Hunting for a persistent threat in AWS.
A worldwide cybersecurity software company that maintained extensive amounts of innovation and operational intellectual property (IP) in their cloud environments had experienced several past breaches in which sensitive data was exfiltrated (describe impact of this). They believed that the attacker may have gained persistency within their AWS environment and looked to investigate further to be sure that the problem was behind them.
Seeking an expert in AWS threat hunting
The customers were a CISO (Chief Information Security Officer) and Deputy CISO who needed a partner with proven strength in cloud threat hunting that also had deep knowledge of the AWS environment and opportunities a threat actor may exploit, to root out any damaging exfiltration activity that might still be under way.
Mitiga leverages IR2 to conduct the hunts
Mitiga’s investigation centered on identifying both old and new tactics, techniques, and procedures (TTPs) that a threat actor could have used to gain persistency, developing attack scenario variants based on the attacker’s previous TTPs, and performing a series of attacks specifically geared towards the enterprise’s AWS environment.

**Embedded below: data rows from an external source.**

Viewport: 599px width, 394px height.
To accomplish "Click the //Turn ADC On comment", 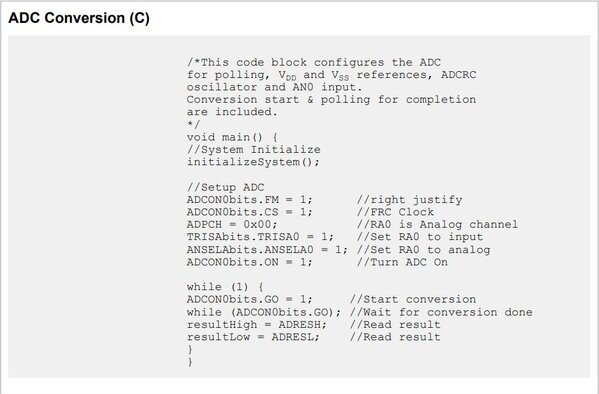I will click(402, 262).
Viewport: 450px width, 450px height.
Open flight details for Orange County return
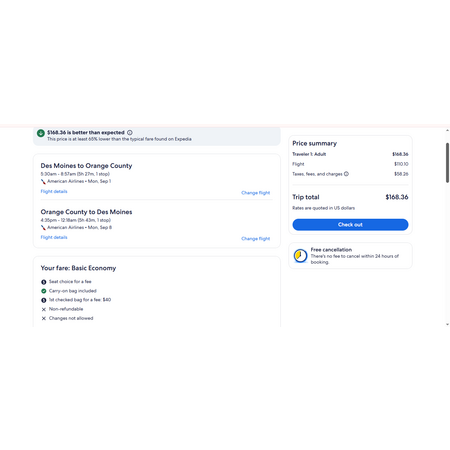point(54,237)
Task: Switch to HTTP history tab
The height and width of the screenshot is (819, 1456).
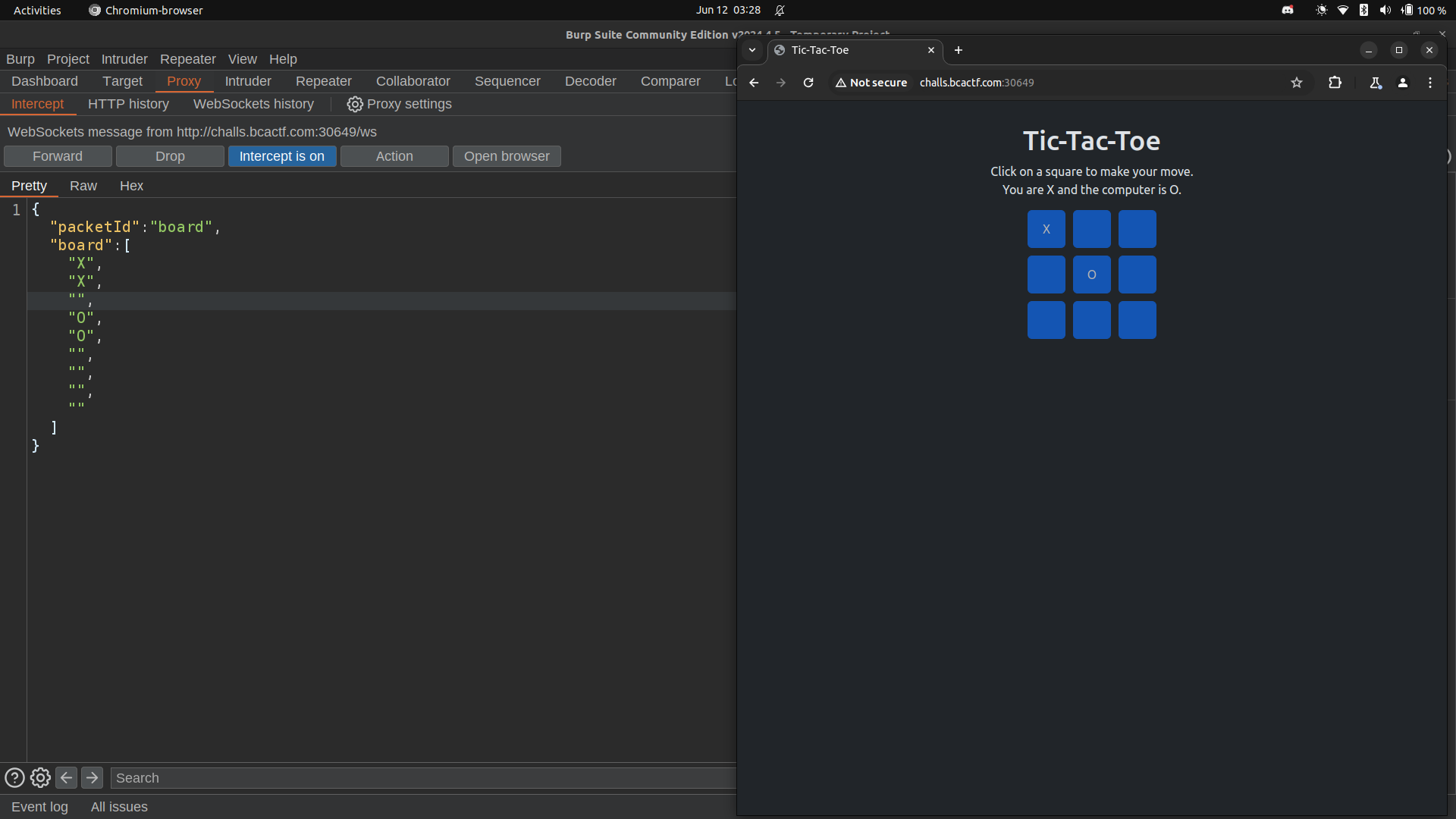Action: click(128, 103)
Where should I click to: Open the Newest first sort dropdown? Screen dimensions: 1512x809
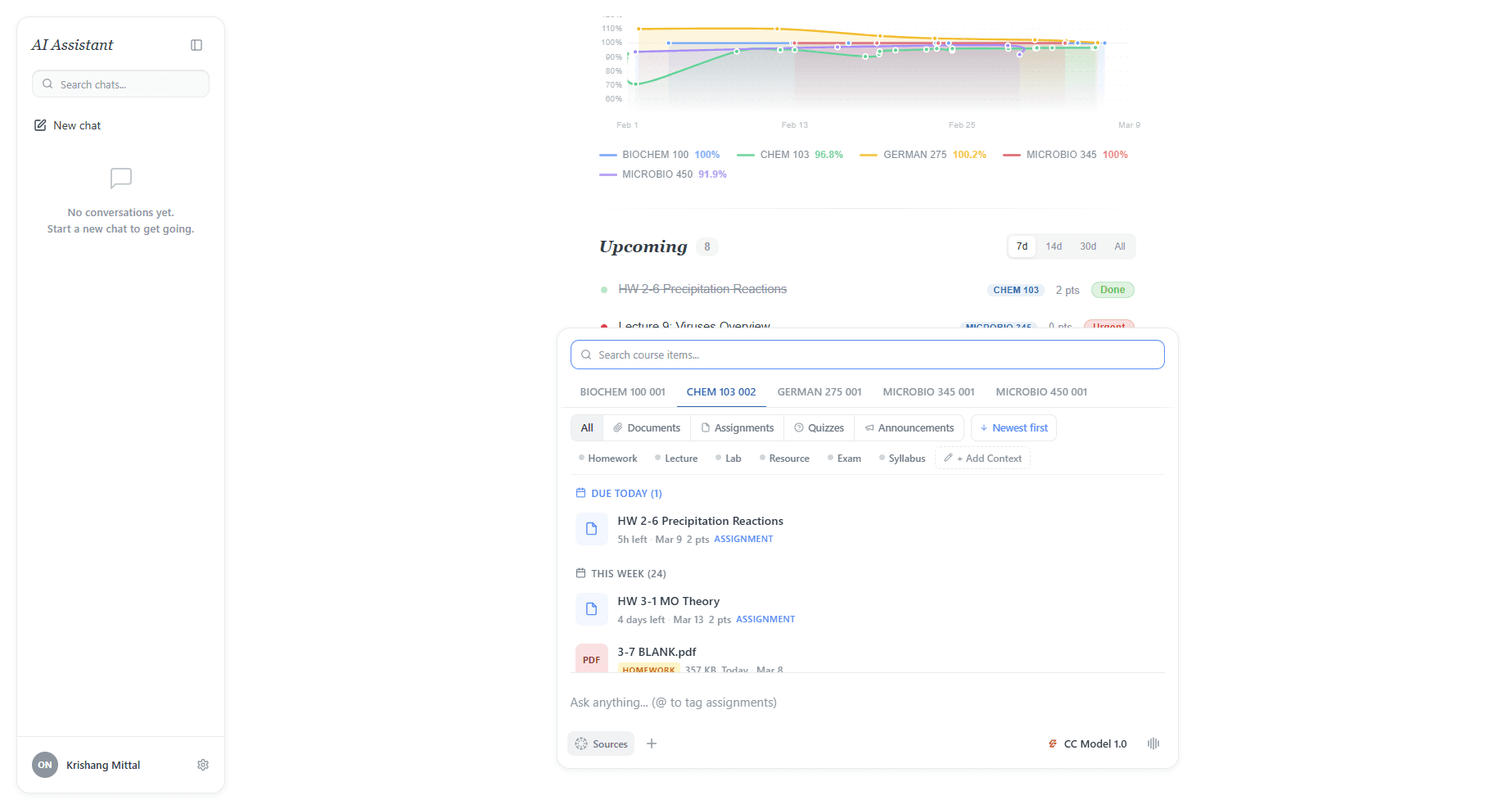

The IR2 platform’s Managed Threat Hunting was used for the task. Specifically, Mitiga’s research team leveraged IR2’s Cloud Attack Scenario Library (CASL) reflecting Mitiga’s growing body of cloud threat intelligence, as well as enriching CASL further and informing the hunt by querying industry intelligence sources, dark web forums, and underground markets. We term this approach to hunting “forensics as code.”
Providing the Quick Insights that Create Peace of Mind
Within one week of being engaged, Mitiga’s AWS threat hunt concluded that no additional leaks or indicators of compromise had taken place before, during, and after the given timespan, helping the customer feel confident that they could moving forward from the earlier incidents. We used our proprietary threat-likelihood rating system to determine that it was “Highly Unlikely” that the attacker regained persistency. Coming back with answers so quickly exceeded the customers’ expectations and allowed them to regain focus on their primary business objectives.